Police believe the hijackers may want to portray themselves as Russians rather than Albanians to avoid a backlash against the large Albanian immigrant community in Greece. Russian diplomats said they did not believe the men were Russians.

There were no reports of injuries, but a hostage said the gunmen had explosives either strapped around their waist or in a suitcase they had brought on the bus.

Negotiators talked with the hijackers throughout the day convincing them to release hostages in twos and threes.

Ms Stella Matara, a hostage still on the bus, told state TV in a mobile phone call that the hijackers wanted a driver to take them to Athens airport and a plane to take them to Russia.

The original driver, a ticket collector and a woman passenger managed to escape from the bus in the first seconds of the hijack when shots were fired during the takeover.

"At the airport they want a plane to take them to Russia and then they will release the rest of the hostages," Ms Matara said.
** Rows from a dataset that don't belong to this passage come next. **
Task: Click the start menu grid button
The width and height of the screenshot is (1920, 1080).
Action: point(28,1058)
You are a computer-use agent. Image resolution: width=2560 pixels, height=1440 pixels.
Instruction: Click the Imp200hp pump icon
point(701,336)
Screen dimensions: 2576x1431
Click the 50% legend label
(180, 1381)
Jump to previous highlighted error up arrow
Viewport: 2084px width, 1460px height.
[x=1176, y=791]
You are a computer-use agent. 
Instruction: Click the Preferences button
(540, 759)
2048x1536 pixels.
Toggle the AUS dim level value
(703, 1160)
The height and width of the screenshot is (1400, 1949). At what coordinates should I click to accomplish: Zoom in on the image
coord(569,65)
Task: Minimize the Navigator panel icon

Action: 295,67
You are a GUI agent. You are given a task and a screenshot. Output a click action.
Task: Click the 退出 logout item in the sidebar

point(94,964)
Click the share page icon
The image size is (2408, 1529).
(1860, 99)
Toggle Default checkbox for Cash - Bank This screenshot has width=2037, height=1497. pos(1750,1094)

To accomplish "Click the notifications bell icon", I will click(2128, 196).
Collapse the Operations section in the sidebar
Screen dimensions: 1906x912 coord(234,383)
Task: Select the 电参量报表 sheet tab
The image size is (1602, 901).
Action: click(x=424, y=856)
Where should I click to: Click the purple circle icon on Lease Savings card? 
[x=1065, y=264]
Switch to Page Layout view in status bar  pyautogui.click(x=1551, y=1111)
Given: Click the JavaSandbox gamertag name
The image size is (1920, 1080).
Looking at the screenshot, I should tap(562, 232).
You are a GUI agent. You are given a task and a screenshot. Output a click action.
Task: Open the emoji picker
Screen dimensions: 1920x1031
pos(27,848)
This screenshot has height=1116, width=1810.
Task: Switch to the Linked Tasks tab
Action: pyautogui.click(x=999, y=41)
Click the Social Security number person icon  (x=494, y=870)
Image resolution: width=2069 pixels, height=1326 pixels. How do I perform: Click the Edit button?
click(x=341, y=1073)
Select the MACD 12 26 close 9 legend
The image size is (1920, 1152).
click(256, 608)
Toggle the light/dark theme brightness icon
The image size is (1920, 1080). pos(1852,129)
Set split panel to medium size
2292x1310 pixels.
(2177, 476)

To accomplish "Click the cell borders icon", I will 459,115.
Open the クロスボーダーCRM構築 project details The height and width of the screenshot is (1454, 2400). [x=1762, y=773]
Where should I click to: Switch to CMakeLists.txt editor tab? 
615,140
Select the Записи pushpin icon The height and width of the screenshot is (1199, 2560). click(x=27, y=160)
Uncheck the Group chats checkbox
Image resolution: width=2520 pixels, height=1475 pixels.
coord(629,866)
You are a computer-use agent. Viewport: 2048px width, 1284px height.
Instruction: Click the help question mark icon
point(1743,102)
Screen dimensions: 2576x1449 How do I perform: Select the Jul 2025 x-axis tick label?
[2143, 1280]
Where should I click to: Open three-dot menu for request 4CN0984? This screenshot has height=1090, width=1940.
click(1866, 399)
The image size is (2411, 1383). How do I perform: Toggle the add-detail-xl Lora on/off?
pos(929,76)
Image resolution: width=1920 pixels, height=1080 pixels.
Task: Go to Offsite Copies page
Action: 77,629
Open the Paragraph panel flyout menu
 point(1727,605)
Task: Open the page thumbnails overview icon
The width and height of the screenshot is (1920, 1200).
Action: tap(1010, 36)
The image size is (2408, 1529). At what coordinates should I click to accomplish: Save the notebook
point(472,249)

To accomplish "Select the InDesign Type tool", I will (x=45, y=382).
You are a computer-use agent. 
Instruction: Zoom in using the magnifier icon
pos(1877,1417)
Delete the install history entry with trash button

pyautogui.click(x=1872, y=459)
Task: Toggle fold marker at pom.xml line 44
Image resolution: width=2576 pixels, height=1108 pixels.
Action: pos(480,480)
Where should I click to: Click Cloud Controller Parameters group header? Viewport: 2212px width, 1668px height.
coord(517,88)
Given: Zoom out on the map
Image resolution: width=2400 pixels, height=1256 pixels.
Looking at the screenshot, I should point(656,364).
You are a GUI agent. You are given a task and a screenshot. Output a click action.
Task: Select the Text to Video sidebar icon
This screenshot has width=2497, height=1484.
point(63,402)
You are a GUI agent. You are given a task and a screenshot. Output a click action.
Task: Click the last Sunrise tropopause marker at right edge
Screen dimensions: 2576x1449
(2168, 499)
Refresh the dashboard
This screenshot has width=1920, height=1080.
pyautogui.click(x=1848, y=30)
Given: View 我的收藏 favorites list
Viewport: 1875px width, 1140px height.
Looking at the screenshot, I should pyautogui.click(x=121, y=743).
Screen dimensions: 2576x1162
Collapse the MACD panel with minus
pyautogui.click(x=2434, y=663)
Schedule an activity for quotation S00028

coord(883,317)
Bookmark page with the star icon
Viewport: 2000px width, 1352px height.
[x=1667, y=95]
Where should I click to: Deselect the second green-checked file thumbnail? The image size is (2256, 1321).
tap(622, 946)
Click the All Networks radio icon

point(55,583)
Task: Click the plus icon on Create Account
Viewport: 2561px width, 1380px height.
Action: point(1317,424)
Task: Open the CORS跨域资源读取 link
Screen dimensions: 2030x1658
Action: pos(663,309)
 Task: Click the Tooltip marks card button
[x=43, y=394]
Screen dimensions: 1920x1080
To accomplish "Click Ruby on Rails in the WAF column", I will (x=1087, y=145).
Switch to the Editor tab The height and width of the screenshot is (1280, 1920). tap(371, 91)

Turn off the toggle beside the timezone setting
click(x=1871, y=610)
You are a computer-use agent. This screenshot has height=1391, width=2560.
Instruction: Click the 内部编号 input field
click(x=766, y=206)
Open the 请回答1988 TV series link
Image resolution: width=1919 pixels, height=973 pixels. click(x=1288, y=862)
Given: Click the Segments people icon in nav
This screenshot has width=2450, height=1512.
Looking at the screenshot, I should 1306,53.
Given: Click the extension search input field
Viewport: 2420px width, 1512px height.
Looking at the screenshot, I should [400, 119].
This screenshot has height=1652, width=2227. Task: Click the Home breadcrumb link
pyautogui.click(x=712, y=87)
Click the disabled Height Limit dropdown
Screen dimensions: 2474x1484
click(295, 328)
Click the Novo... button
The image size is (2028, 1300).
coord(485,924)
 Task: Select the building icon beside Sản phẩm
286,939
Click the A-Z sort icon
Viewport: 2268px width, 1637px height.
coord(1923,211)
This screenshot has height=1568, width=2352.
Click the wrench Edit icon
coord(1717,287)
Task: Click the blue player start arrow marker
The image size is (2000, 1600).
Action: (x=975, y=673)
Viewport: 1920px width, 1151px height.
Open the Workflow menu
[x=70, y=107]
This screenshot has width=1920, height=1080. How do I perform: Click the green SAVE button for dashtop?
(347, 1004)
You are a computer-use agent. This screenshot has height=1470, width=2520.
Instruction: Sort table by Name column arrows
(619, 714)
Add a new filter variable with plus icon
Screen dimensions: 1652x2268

Relatives crammed a café near the bus, glued to a television set transmitting live images of the ordeal. "I don't care what they are or who they are. I want them to release my wife," said an elderly man among dozens of relatives.

As night fell, police snipers moved closer to the bus, which was hemmed in by a police car and a van next to a large supermarket.

About 1 million of Greece's 11 million population are Albanian immigrants or of recent Albanian descent - Greece's biggest minority group. Many came from the neighbouring nation to help with building work for last summer's Athens Olympics.

Two hijackings by Albanians in 1999 ended with the two hostage-takers being killed by police.

The Greek Prime Minister, Mr Costas Karamanlis, postponed his departure for a European Union summit in Brussels by a day to today to deal with the crisis.